Ninth Circuit Affirms False Advertising Finding Against Skydiving Marketer
March 18, 2012
Michael Atkins in False advertising, Lanham Act Section 43(a), Ninth Circuit, U.S. District Court for the District of Arizona

Skydive Arizona, Inc., has sold skydiving services under its SKYDIVE ARIZONA trademark since 1986.

Cary Quattrocchi, Ben Butler, and others, d/b/a 1800SkyRide (“Skyride”), operate an advertising service that makes skydiving arrangements for customers and issues certificates that can be redeemed at a number of skydiving drop zones.

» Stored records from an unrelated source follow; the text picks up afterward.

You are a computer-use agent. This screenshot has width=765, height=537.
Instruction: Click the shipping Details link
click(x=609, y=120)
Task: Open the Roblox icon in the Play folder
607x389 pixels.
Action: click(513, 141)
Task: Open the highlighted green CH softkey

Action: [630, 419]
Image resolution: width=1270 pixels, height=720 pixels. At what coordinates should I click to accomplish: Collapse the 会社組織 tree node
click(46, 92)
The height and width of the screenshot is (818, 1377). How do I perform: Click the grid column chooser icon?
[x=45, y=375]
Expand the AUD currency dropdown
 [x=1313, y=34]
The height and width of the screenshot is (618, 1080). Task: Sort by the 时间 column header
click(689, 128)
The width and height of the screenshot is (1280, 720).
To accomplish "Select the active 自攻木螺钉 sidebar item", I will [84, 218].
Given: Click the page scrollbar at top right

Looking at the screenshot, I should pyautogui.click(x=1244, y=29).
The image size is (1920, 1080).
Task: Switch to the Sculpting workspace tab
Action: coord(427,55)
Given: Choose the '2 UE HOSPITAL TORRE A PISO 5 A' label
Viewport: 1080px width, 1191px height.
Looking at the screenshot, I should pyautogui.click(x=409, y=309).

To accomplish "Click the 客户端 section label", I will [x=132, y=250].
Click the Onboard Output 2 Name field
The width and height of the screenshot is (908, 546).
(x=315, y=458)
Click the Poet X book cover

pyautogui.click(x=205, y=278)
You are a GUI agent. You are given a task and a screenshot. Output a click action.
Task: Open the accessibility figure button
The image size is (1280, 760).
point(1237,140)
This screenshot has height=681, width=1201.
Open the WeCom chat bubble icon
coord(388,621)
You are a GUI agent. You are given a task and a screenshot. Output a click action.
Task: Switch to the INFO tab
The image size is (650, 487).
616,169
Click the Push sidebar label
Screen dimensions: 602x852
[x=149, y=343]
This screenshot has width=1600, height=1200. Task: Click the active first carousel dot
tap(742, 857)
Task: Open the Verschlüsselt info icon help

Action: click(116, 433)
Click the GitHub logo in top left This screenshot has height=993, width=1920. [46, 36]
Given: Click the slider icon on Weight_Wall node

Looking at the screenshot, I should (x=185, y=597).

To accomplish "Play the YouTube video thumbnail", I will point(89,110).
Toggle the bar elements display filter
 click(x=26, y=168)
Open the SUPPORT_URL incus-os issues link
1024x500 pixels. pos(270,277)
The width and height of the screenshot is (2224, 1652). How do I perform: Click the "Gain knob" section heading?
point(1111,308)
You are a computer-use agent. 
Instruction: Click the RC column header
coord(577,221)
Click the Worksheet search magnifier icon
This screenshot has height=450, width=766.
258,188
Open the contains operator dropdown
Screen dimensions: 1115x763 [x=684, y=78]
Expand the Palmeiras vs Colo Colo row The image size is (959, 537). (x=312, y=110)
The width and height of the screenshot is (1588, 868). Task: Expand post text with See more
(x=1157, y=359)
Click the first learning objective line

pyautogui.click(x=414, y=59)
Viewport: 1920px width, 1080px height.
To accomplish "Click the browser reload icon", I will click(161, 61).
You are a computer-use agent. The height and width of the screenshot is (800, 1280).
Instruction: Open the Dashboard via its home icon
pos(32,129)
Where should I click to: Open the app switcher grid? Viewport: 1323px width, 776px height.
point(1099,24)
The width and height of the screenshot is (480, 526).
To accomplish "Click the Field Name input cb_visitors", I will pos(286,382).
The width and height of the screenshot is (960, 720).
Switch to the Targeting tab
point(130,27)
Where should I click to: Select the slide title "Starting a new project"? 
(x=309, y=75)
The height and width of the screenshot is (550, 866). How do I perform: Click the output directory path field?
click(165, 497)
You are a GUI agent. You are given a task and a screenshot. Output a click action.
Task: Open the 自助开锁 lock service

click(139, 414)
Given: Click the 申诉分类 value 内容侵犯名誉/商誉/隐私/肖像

Skydive Arizona sued Skyride in the District of Arizona for false advertising, trademark infringement, and cybersquatting. On its false advertising claim, it alleged that Skyride misled consumers wanting to skydive in Arizona by stating that Skyride owned skydiving facilities in Arizona when it did not. It also alleged that Skyride deceived consumers into believing that Skydive Arizona would accept Skyride’s skydiving certificates when it would not.

Following partial summary judgment and a trial, a jury awarded Skydive Arizona $1 million in actual damages for false advertising, $2.5 million in actual damages for trademark infringement, $2,500,004 in profits resulting from the trademark infringement, and $600,000 for statutory cybersquatting damages.

Skyride appealed the court’s finding of liability for false advertising on summary judgment on the ground its false statements were not material to consumers’ purchasing decisions. In particular, Skyride argued that customer James Flynn’s declaration that supported the materiality element was ambiguous and fell short of survey evidence that courts often accept as proof.

The Ninth Circuit wasn’t convinced. “Skydive Arizona’s decision to proffer declaration testimony instead of consumer surveys to prove materiality does not undermine its motion for partial summary judgment. Although a consumer survey could also have proven materiality in this case, we decline to hold that it was the only way to prove materiality. Indeed, as we held in Southland Sod [Farms v. Stover Seed Co., 108 F.3d 1134, 1140 (9th Cir.1997)], consumer surveys tend to be most powerful when used in dealing with deceptive advertising that is ‘literally true but misleading.’ Here, Defendants’ advertisements were both misleading and false. Flynn’s declaration proved that consumers had been actually confused by SKYRIDE’s websites and advertising representations. The district court’s materiality finding was further supported by Skydive Arizona’s evidence of numerous consumers who telephoned or came to Skydive Arizona’s facility after having been deceived into believing there was an affiliation between Skydive Arizona and SKYRIDE.”

The case cite is Skydive Arizona, Inc. v. Quattrocchi, __ F.3d. __, No. 10-16196, 2012 WL 763545 (9th Cir. Mar. 12, 2012).